I got the "corrected" divorce paperwork today. Guess what? Still not correct. Including--once again--my name. Even after notifying YKW's attorney that there were errors, there are still errors. This is never going to be over...ugggghhhhh... Again, this just continues to drag on and on and on and on...can it just be over?!?! I just want this to be over...
At least I can dress Ward up as a pirate for Halloween to distract myself from the annoyance of having to deal with the stupid divorce. Isn't he dapper?
He's quite charming as a pirate, I must say. Especially because he's so fat that the costume barely fits over him. Such a fatty-cakes.
And for whatever reason, Hubert seems to have a thing for towels. I don't get it. But, whatever, I guess, if it makes him happy, go for it. Just stick to the dirty towels, not the clean ones. I don't want to try to dry off with a cat-hair-covered towel.
And next week, I'm up for trial. Weeeee!!! It's a misdemeanor case, so it should be easier than my recent trials--usually the misdemeanors are much less complicated of cases than the felony cases. And I'm on a record-breaking pace with my trials. Next week's trial will be #9 for the year. I'm a trial machine.
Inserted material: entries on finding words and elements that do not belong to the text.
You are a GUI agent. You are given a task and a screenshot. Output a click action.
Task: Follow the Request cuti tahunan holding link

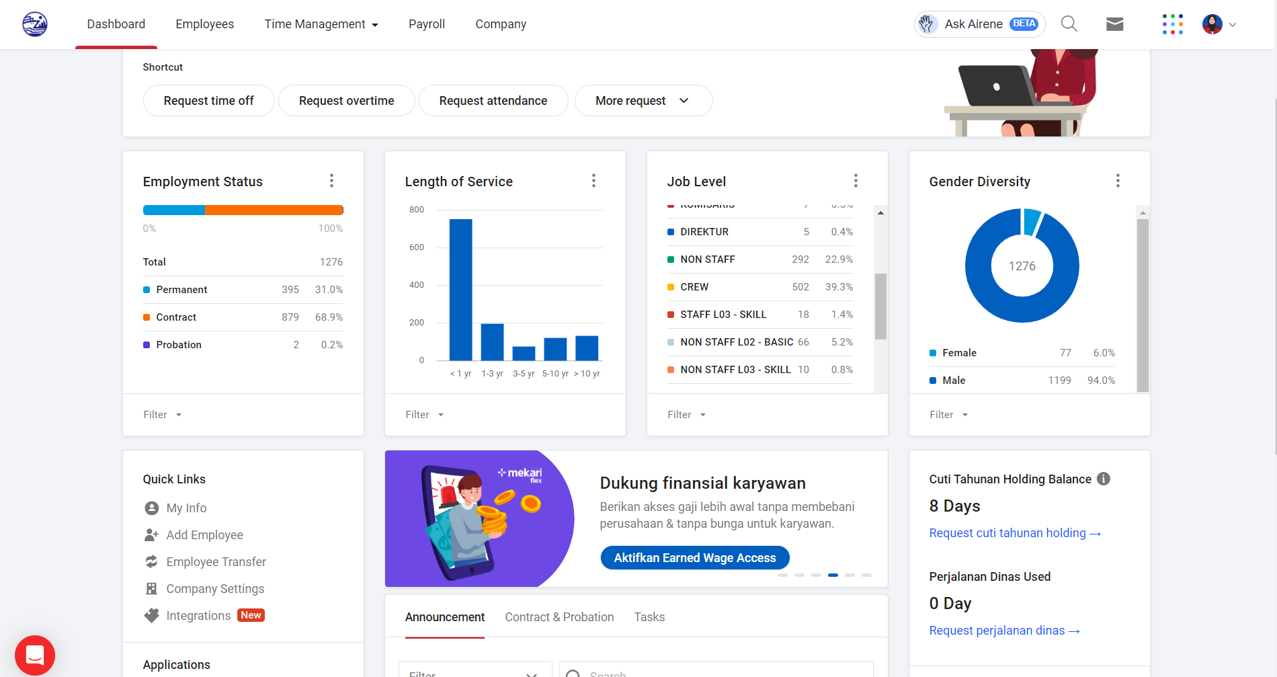click(x=1015, y=533)
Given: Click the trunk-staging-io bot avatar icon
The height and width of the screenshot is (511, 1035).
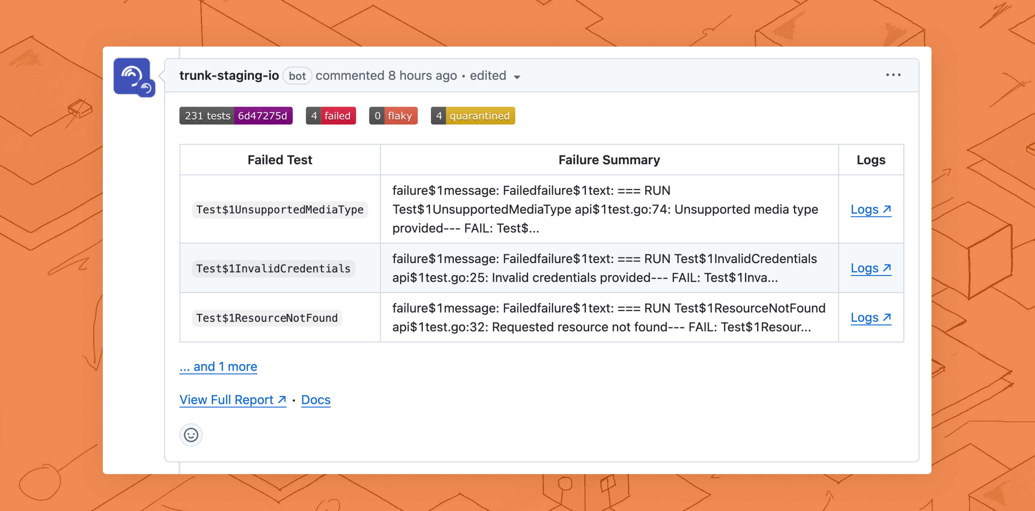Looking at the screenshot, I should tap(133, 76).
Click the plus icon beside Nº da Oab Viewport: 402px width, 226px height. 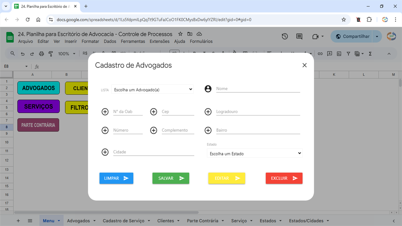point(105,111)
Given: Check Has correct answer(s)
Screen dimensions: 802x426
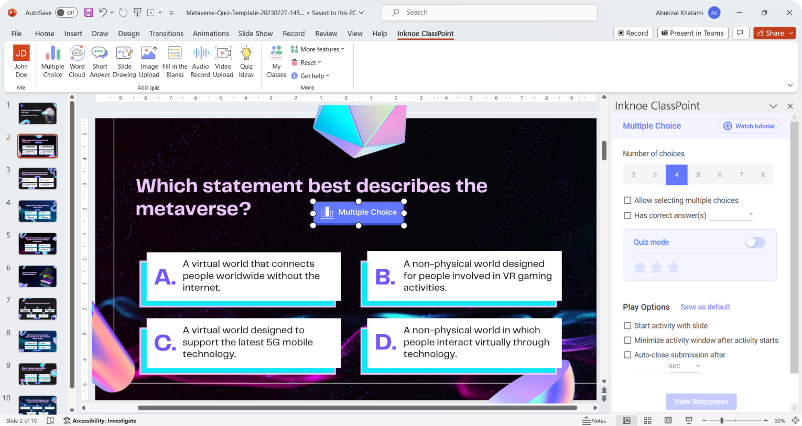Looking at the screenshot, I should pyautogui.click(x=627, y=215).
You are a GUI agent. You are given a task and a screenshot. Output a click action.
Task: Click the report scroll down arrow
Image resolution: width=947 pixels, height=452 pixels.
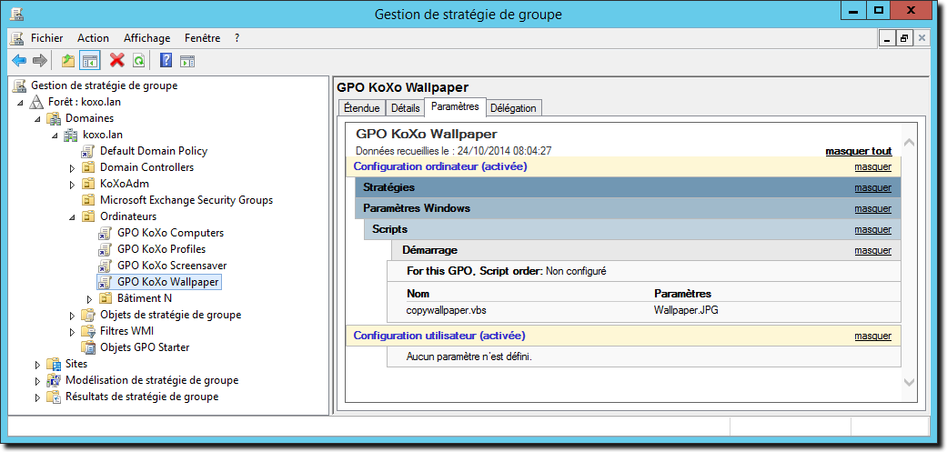coord(909,382)
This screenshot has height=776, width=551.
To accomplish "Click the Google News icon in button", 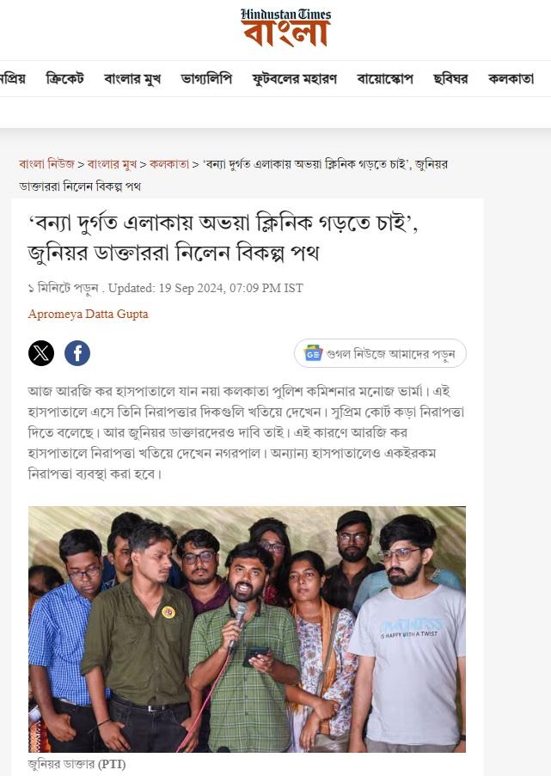I will click(x=314, y=353).
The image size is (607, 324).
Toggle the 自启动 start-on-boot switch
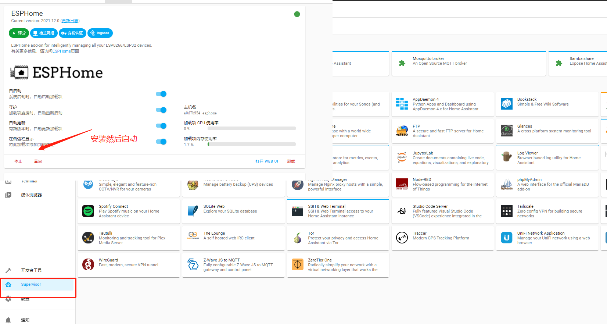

In other work-related news, I have had a couple of funny encounters recently with my prosecutorial counterparts. Here's the summary of these, so you all can giggle along, too.
Me: Hi, we have [Client's Name] on for a hearing today. I'm wondering if there's an offer for the file.
Prosecutor (pulls a piece of paper out of his file and studies it for a minute): Hmmm...well, looks like I wrote one out ahead of time. I must have been on drugs when I wrote this. Here you go.
(The offer was really, really good for my client.)
Message left on my voicemail by one of the prosecutors I get along with really well: (For reference, my office voicemail message asks callers to spell their first and last names and to provide their case number if possible and in Minnesota, court file numbers for criminal cases are ##-CR-##-#####)
Hello, this is [Prosecutor's Name]. That's spelled [gives spelling]. My case number is (muffled laughter)...ahhh, I can't even do it with a straight face...(giggling)...my case number is 99-CR-F-U-C-K...(giggling) Y-O-U. I need you to call me right away to discuss my case because I'm completely innocent and this is totally a set-up. Thanks.
I'm probably going to have to record that permanently, just so I can listen to it and laugh when I'm having a crappy day. Sometimes, my job is freaking hilarious.